İlginç, değil mi? Neyse, konumuz başka.
Yıllar önce Steinway & Sons şirketi çalıştığı reklam ajansını değiştirme kararı alır. Çalışmaya başladıkları yeni ajansın bu müşteriye bakan yöneticisi Steinway & Sons markasını daha yakından tanımak, müşterilerine ve piyanolarına dair bilgi edinmek için Steinway’ın New York şubesinde bir süre için zaman geçirmeye karar verir.
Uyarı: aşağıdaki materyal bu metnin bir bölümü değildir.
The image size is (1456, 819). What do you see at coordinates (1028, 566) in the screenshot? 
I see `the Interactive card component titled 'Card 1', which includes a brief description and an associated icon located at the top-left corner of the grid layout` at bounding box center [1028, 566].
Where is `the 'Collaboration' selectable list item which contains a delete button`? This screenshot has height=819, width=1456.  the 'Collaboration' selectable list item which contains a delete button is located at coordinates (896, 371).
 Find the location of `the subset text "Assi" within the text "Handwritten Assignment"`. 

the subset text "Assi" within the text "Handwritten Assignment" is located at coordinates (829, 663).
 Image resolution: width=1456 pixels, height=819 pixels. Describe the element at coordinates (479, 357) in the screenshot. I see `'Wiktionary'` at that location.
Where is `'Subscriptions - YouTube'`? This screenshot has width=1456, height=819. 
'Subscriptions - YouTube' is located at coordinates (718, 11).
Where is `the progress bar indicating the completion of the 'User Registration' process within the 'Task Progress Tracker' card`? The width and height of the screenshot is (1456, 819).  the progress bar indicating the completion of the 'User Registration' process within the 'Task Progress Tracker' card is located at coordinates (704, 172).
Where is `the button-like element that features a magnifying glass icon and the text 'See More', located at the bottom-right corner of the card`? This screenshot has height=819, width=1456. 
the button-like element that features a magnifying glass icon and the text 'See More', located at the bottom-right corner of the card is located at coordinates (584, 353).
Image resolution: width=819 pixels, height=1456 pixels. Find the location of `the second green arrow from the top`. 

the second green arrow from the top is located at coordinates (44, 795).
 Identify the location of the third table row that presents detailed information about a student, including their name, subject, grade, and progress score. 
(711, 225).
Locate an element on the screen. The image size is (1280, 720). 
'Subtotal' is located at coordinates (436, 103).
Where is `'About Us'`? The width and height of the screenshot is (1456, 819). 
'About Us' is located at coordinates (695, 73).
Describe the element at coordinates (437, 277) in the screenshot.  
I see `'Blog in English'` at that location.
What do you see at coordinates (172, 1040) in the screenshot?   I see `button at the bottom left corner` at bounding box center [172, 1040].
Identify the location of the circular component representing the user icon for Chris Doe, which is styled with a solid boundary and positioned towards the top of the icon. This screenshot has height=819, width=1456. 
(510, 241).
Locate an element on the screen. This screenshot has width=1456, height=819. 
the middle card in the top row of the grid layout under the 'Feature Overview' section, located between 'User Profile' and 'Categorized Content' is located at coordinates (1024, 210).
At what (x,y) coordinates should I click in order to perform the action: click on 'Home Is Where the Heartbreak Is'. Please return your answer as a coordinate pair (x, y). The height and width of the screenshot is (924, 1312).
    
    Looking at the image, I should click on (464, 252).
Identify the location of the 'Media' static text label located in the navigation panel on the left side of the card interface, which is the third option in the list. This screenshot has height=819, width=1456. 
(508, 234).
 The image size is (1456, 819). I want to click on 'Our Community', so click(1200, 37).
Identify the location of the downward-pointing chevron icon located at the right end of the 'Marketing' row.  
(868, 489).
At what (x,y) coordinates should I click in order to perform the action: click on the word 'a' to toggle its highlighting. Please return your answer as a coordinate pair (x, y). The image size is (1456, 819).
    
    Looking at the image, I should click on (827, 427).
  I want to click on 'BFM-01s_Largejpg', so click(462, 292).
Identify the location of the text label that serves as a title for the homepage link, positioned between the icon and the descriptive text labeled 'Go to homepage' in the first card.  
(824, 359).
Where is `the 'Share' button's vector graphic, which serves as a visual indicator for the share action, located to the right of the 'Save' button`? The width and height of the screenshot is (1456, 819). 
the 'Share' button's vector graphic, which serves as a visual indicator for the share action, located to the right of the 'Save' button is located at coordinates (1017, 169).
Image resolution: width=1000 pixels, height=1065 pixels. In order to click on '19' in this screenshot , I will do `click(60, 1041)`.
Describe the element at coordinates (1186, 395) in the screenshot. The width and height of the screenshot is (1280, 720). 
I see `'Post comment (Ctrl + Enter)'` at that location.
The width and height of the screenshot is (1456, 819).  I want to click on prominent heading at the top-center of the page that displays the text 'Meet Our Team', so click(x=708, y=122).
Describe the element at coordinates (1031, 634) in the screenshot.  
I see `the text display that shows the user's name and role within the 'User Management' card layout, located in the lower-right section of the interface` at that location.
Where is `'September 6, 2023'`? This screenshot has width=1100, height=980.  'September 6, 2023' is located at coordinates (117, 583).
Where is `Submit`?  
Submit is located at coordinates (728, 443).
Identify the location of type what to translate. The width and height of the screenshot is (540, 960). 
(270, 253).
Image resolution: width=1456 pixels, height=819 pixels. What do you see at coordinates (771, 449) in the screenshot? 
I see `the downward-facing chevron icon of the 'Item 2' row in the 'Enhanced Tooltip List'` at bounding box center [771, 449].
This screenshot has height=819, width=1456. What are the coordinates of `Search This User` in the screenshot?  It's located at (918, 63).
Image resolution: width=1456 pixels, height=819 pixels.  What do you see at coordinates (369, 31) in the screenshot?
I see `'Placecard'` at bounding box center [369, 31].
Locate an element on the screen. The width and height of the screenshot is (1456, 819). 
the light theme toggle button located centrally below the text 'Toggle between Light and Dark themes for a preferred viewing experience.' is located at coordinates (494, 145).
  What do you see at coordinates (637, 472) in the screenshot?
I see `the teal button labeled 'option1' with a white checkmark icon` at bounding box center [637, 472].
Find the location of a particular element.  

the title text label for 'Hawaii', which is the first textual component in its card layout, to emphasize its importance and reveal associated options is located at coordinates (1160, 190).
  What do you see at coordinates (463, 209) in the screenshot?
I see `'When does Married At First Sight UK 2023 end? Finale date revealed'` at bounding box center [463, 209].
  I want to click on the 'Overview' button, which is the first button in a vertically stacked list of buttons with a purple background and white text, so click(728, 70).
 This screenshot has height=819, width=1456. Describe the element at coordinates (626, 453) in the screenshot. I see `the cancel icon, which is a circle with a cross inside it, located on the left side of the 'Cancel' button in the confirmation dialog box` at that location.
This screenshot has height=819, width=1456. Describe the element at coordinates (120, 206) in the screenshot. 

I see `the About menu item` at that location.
Yöneticinin New York şubesinde geçirdiği ilk günün akşamında, neredeyse mağaza kapanmak üzereyken içeri bir müşteri girer. Beyaz bir piyanoya yaklaşır. “Bu piyanoyu alıyorum” der.
Ajans yöneticisi bu kadar pahalı bir piyanoyu tek bir soru bile sormadan, hani derler ya, gözünü bile kırpmadan satın alan müşteriyle tanışıp konuşmak ister. Çünkü bir türlü içinden çıkamadığı bir durum vardı, fikri bu piyanoların yüksek fiyatının satışlar için önemli bir engel olduğu yönündeydi.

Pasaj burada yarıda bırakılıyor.